══ DATA RECORDS

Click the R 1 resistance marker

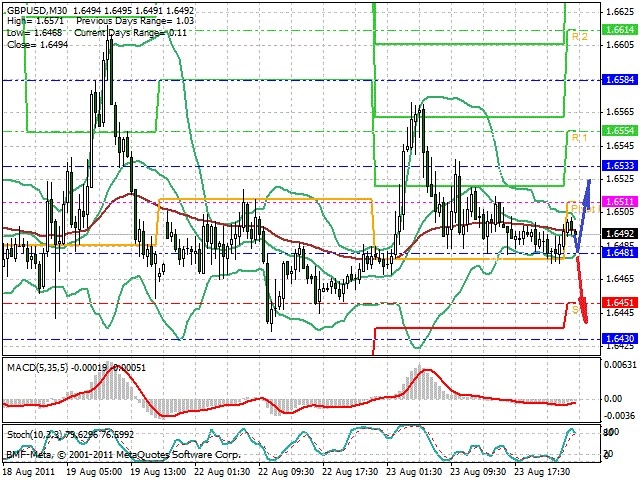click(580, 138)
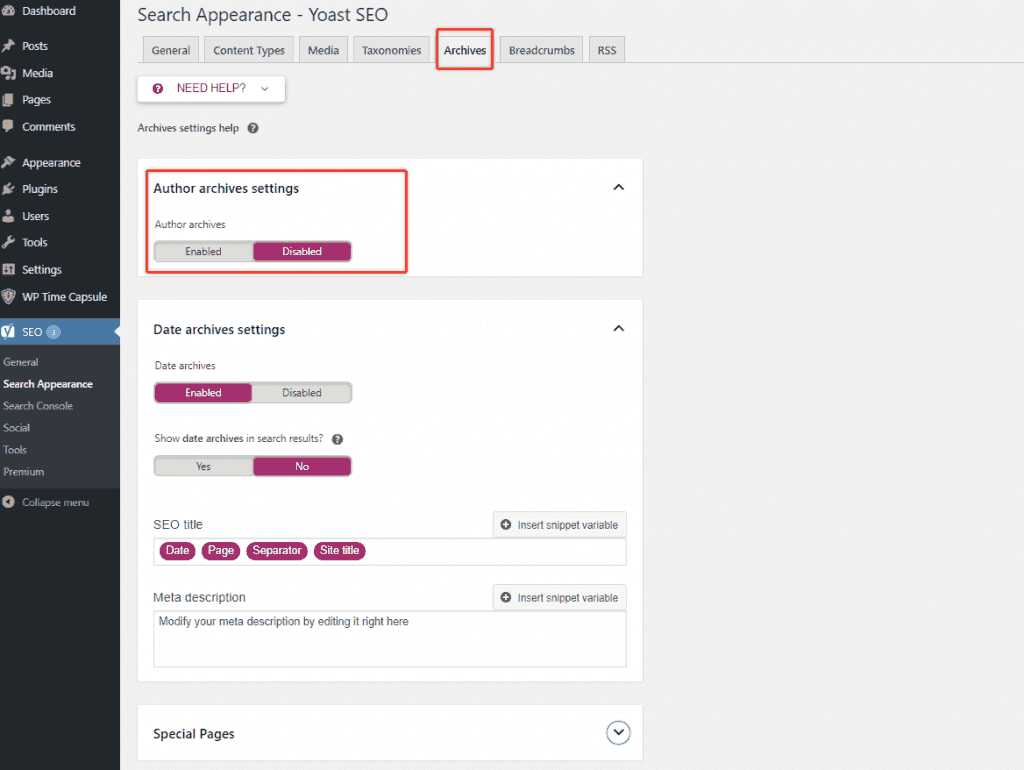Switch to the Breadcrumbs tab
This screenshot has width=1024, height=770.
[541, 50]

════
══ DATA RECORDS

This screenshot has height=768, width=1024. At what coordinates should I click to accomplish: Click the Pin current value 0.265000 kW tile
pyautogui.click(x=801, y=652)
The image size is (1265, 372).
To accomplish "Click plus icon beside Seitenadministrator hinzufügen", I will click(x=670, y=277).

════
══ DATA RECORDS

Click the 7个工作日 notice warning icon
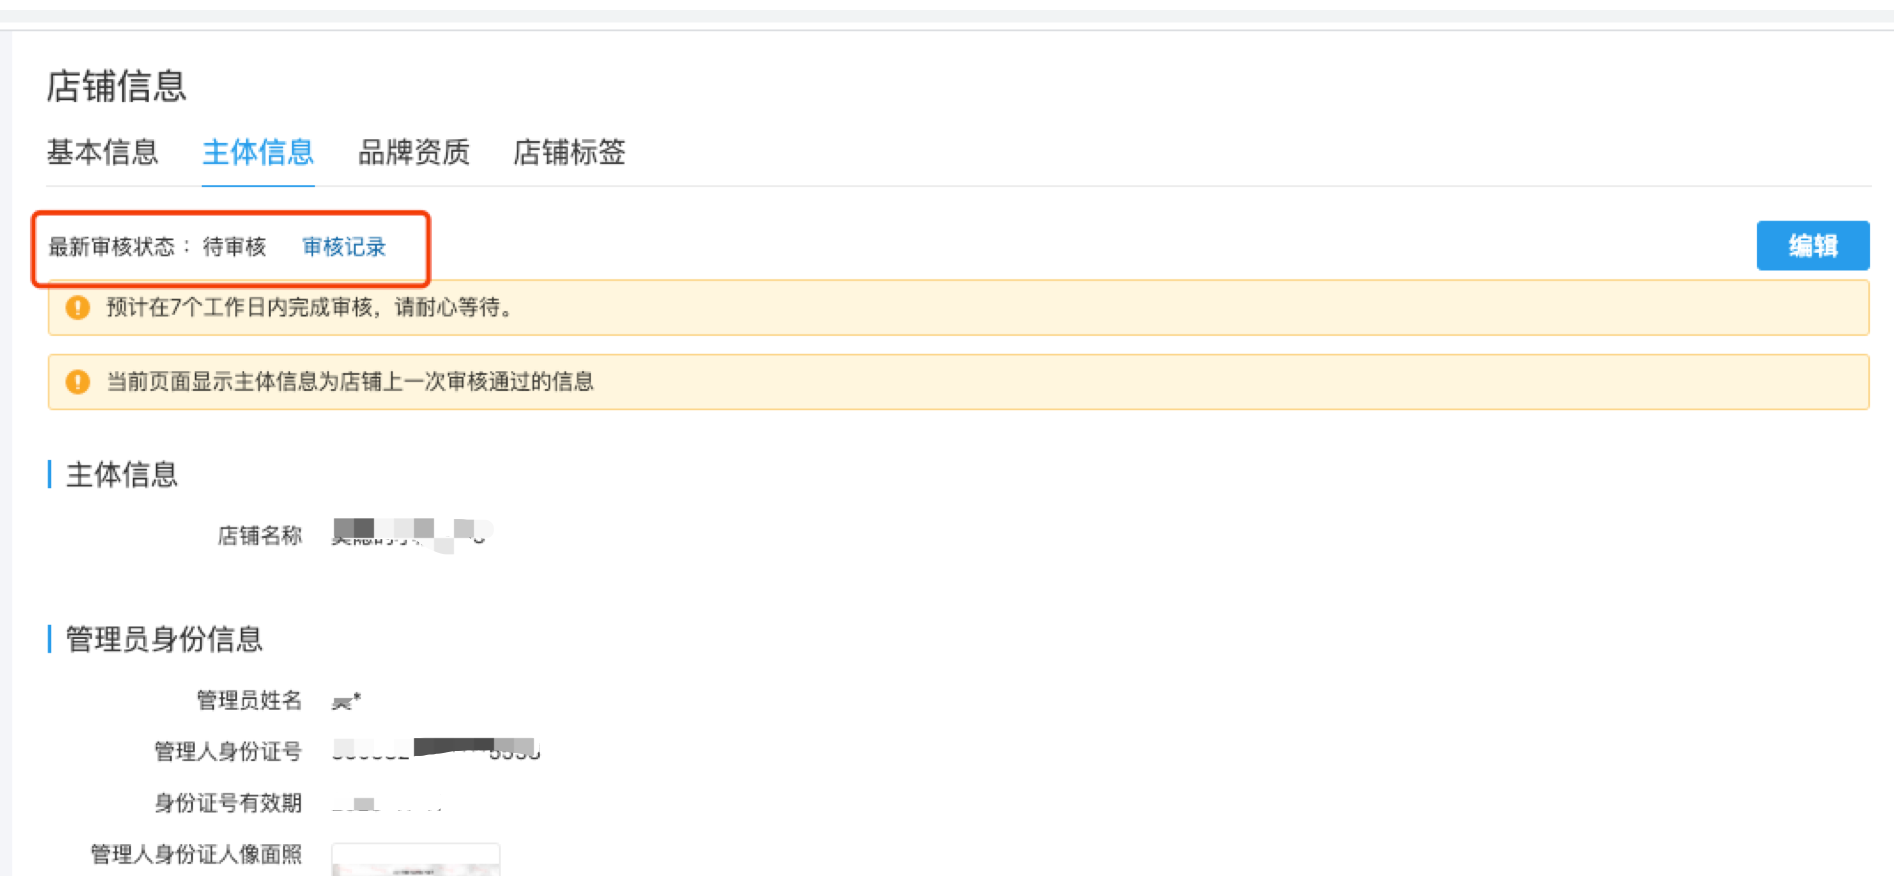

════

## [WHAT THIS TASK INVOLVES]
Copy out every line of the listing where the word "icon" occurs.

## [SOLUTION]
To accomplish "Click plus icon beside Seitenadministrator hinzufügen", I will click(x=670, y=277).
Click the 7个工作日 notice warning icon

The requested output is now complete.